The need to belong is an essential part of the human experience; people who cannot understand how societies work are more likely to live on the fringes of it and feel isolated. Sociology provides a way to intentionally learn about the constructs of societies, helping to both understand those on the fringes and the needs of the societal group.
Sociology examines group behaviors, families, customs, values, governments, principles of economics, and more. By examining these factors, people are better equipped to interact in their own societies and to influence and manage societal differences in hopefully positive ways.
Most of us simply go about our everyday business in society, not stopping to think how society functions or the significance of our many social interactions. That's why we need sociology to give us the bigger picture, as it were. By taking a step back and examining society from a detached perspective, it provides us with a much better idea of how everything works.
In doing so, it allows us to see society as a complex structure or perhaps as an organism in which everyone is linked together. It also allows us to see how society functions despite, rather than because of, the many cleavages—such as race, class, and gender—into which it is divided.

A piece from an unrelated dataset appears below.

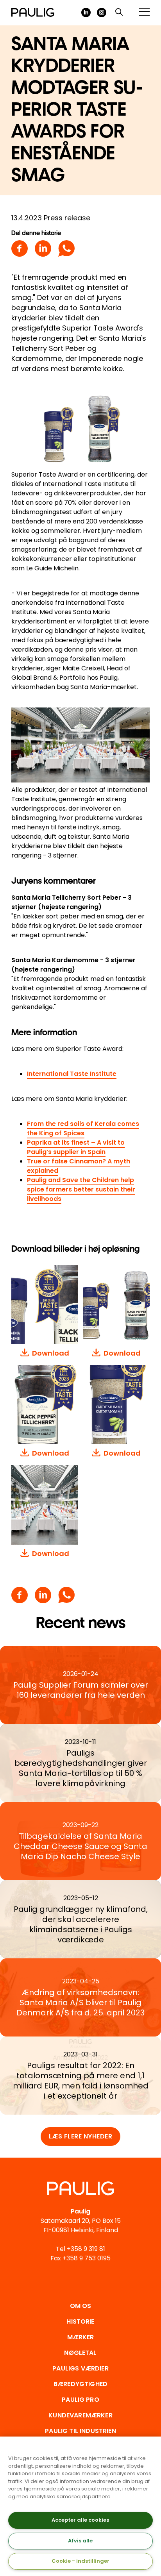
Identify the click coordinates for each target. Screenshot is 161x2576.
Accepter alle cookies (80, 2520)
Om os (80, 2305)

In other words, what sociology does is to deconstruct society and examine its constituent parts before reassembling it into an organic whole in which it becomes possible for us to see how everything hangs together.
Sociology is the study of societies and patterns in large-scale human behavior. Typically, sociologists will focus on a group of people and observe them, studying them as a microcosm of society at large, which will reveal overarching patterns and trends.
Sociology has improved the understanding of our own society and the human interactions inside it by finding these patterns. If we can understand the typical trends of human behavior, we can better predict human reactions on a broader scale.
While individuals may all react differently, over a large group of people, the differences blend together to reveal tendencies, and understanding these demystifies society and helps predict behavior.
Sociology helps us better understand how our own society functions by exploring people's and groups' application of principles that govern society's interactions in the areas of communication, social structures (such as the family), economics, decision making and choice, distribution of resources, power structure (including religion and law), distribution of wealth, and ownership of resources. Sociology brings to light how society can best function in conflicts over sharing resources, defining priorities, and reaching agreed-upon goals.
Communication lies at the heart of sociological exploration because communication disseminates facts and the reasons for them to people, feelings between people, and charismatic confidence to people. Communication breaks down in the face of the convincing charisma that overreaches the impact of facts and their reasons. Understanding which forms of communication are most effective in spreading facts and reasons (instead of charisma or other influences) is one way sociology helps us better understand how our own society functions.
Another way among many that sociology helps us better understand the function of our own society is through identifying where people and industry fail to demonstrate the essential principles of such social functions as economics and human behavior, as, for example, in the economic principle that price cannot be held below costs and, in human behavior, that groups tend to shift responsibility from themselves off on to someone else.